*What you are asked to do:*
Set out exactly every line of the entries below, starting at the line that holds "Where should I click to: Confirm" and stopping after the line that holds "Task: Select window tab 0 PNR-2K882U/SMART".

Top of Information

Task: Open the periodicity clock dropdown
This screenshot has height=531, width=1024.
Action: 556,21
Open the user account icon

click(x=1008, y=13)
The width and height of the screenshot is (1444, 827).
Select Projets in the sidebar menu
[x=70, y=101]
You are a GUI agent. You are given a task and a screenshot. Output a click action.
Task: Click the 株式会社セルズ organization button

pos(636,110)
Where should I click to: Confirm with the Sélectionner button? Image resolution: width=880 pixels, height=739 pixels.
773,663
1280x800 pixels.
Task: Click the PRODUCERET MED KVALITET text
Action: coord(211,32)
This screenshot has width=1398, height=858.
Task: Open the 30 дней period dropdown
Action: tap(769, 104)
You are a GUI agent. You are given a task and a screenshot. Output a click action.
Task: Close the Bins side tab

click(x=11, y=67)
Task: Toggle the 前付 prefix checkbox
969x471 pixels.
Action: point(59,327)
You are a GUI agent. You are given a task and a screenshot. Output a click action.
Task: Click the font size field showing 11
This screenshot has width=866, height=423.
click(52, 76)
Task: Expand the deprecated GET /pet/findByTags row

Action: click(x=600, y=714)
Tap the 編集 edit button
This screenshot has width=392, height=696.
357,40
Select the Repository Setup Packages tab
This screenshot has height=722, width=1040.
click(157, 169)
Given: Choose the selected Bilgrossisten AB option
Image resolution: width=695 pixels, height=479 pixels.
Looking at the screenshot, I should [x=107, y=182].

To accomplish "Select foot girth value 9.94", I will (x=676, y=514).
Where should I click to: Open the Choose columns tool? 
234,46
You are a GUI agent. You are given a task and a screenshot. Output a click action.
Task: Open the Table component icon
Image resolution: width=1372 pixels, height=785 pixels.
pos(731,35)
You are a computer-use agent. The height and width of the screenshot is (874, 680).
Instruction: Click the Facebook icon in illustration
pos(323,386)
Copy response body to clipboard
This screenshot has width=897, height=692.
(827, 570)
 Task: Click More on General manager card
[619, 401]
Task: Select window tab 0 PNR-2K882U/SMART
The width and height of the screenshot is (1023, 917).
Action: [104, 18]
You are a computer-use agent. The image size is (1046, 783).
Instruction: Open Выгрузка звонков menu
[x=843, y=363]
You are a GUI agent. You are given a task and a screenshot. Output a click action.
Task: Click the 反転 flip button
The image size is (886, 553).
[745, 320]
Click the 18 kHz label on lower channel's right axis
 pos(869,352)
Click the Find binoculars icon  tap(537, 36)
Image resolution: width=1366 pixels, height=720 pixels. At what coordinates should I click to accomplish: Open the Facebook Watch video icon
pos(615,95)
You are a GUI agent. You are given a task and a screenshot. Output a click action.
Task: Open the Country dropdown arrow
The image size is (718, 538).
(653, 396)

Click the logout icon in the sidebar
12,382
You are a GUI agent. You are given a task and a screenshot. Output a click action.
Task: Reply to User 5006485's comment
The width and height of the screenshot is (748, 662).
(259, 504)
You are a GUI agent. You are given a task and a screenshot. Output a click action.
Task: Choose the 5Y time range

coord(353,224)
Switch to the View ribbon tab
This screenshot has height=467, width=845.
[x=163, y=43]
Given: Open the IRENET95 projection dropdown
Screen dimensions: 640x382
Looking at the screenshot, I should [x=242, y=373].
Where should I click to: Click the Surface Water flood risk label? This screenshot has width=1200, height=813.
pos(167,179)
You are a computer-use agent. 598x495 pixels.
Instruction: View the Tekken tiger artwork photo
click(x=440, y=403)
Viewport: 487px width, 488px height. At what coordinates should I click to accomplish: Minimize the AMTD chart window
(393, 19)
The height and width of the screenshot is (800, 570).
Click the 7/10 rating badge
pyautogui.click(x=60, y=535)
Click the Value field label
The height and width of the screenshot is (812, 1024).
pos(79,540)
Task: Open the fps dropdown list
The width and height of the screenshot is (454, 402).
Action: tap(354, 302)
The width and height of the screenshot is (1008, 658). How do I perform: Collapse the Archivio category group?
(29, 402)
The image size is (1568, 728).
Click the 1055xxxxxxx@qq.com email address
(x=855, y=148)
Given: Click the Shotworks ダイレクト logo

Bottom of Information

*Reply to the task:*
Where should I click to: Confirm with the Sélectionner button? Image resolution: width=880 pixels, height=739 pixels.
773,663
1280x800 pixels.
Task: Click the PRODUCERET MED KVALITET text
Action: coord(211,32)
This screenshot has width=1398, height=858.
Task: Open the 30 дней period dropdown
Action: tap(769, 104)
You are a GUI agent. You are given a task and a screenshot. Output a click action.
Task: Close the Bins side tab

click(x=11, y=67)
Task: Toggle the 前付 prefix checkbox
969x471 pixels.
Action: point(59,327)
You are a GUI agent. You are given a task and a screenshot. Output a click action.
Task: Click the font size field showing 11
This screenshot has width=866, height=423.
click(52, 76)
Task: Expand the deprecated GET /pet/findByTags row

Action: click(x=600, y=714)
Tap the 編集 edit button
This screenshot has width=392, height=696.
357,40
Select the Repository Setup Packages tab
This screenshot has height=722, width=1040.
click(157, 169)
Given: Choose the selected Bilgrossisten AB option
Image resolution: width=695 pixels, height=479 pixels.
Looking at the screenshot, I should [x=107, y=182].

To accomplish "Select foot girth value 9.94", I will (x=676, y=514).
Where should I click to: Open the Choose columns tool? 
234,46
You are a GUI agent. You are given a task and a screenshot. Output a click action.
Task: Open the Table component icon
Image resolution: width=1372 pixels, height=785 pixels.
pos(731,35)
You are a computer-use agent. The height and width of the screenshot is (874, 680).
Instruction: Click the Facebook icon in illustration
pos(323,386)
Copy response body to clipboard
This screenshot has width=897, height=692.
(827, 570)
 Task: Click More on General manager card
[619, 401]
Task: Select window tab 0 PNR-2K882U/SMART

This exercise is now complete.